I have a dataset containing behaviours of users. Let's say we have 1000 users and 40 similar tasks. The tasks are similar but the difficulty level vary.To do a task, people can follow 10 patterns. Since the 40 tasks are similar, the 10 patterns apply to all of them.
Each user do at least 5 tasks out of 40, following one of the 10 patterns. My goal is to see whether or not users tend to always follow the same pattern when performing these tasks.
We define:
- P1, P2.... P10 as 10 possible patterns for the tasks.

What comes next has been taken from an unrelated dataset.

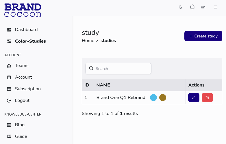Go to the Account page
Image resolution: width=226 pixels, height=144 pixels.
point(23,77)
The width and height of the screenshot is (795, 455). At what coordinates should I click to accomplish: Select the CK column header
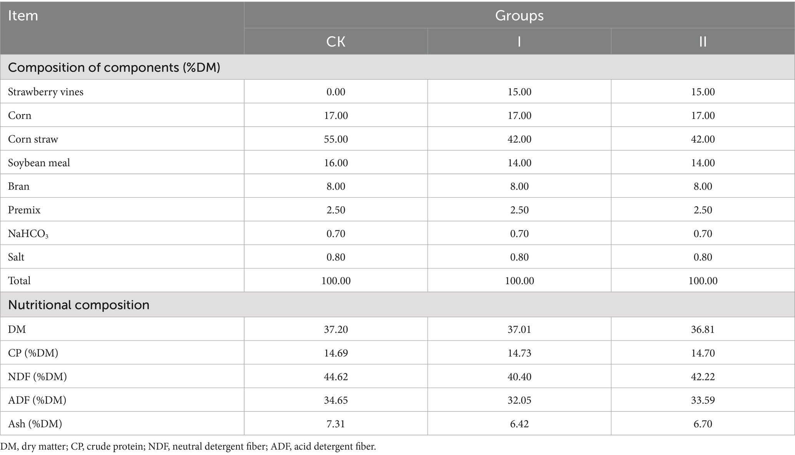(336, 42)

- U1, U2, ..... U1000 as 1000 users
- T1, T2,..... T40 as 40 tasks
Since we don't care about Task-differences for now, so my data can be illustrated with P and U only:
user, patterns
U1, P1 P1 P1 P2 P2
U2, P2 P3 P5 P4 P5
U3, P1 P1 P1 P1 P1 P1 P1 P1 P1 P1 P1 P1
U4, P2 P2 P2 P2 P2 P2 P2 P1 P1 P1 P1 P1 P1
....
U1000, P3 P2 P3 P2 P3 P2
Let's come back to my question:
Do users usually tend to stick to the same pattern?

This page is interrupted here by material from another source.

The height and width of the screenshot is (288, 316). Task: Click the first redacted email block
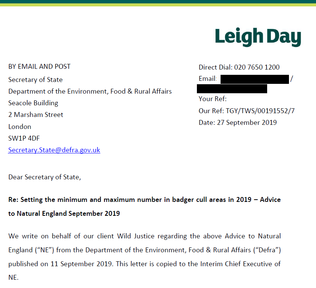[x=254, y=79]
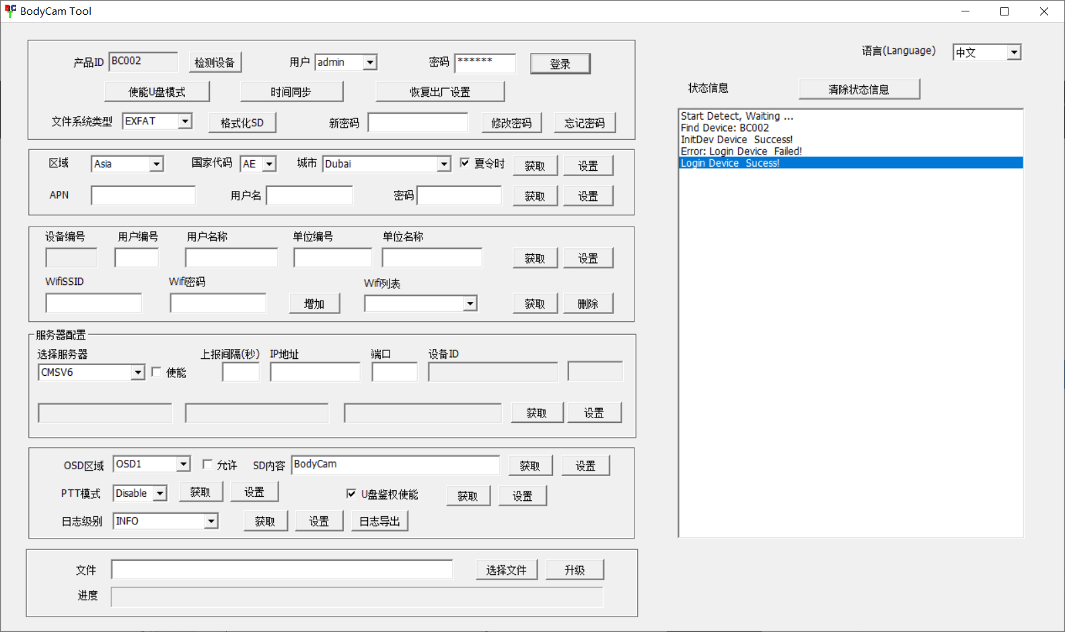This screenshot has width=1065, height=632.
Task: Select the 'Login Device Sucess!' status line
Action: tap(730, 163)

I would like to know how to measure this kind of stability. Now what I do is the following:
For each user, I compute the number of repetitions of a certain pattern, then pick up the most frequent one. Calculate the proportion of these repetitions with regard to the number of patterns for this user. Then I get something like this:
user, proportionOfMostFrequentPattern
U1, 0.9
U2, 1
U3, 0.4
....
With the above approach, I can capture how much proportion of time a user followed the same most frequent pattern. However, if we take a look at U4. His patterns have 7 P1 and 6 P2. If I use the approach above, the proportion is 7/13. This does not consider the repetitions of P2. Is there a standard metric that is able to calculate the stability of the patterns? In addition, is there a significance test for this kind of issue?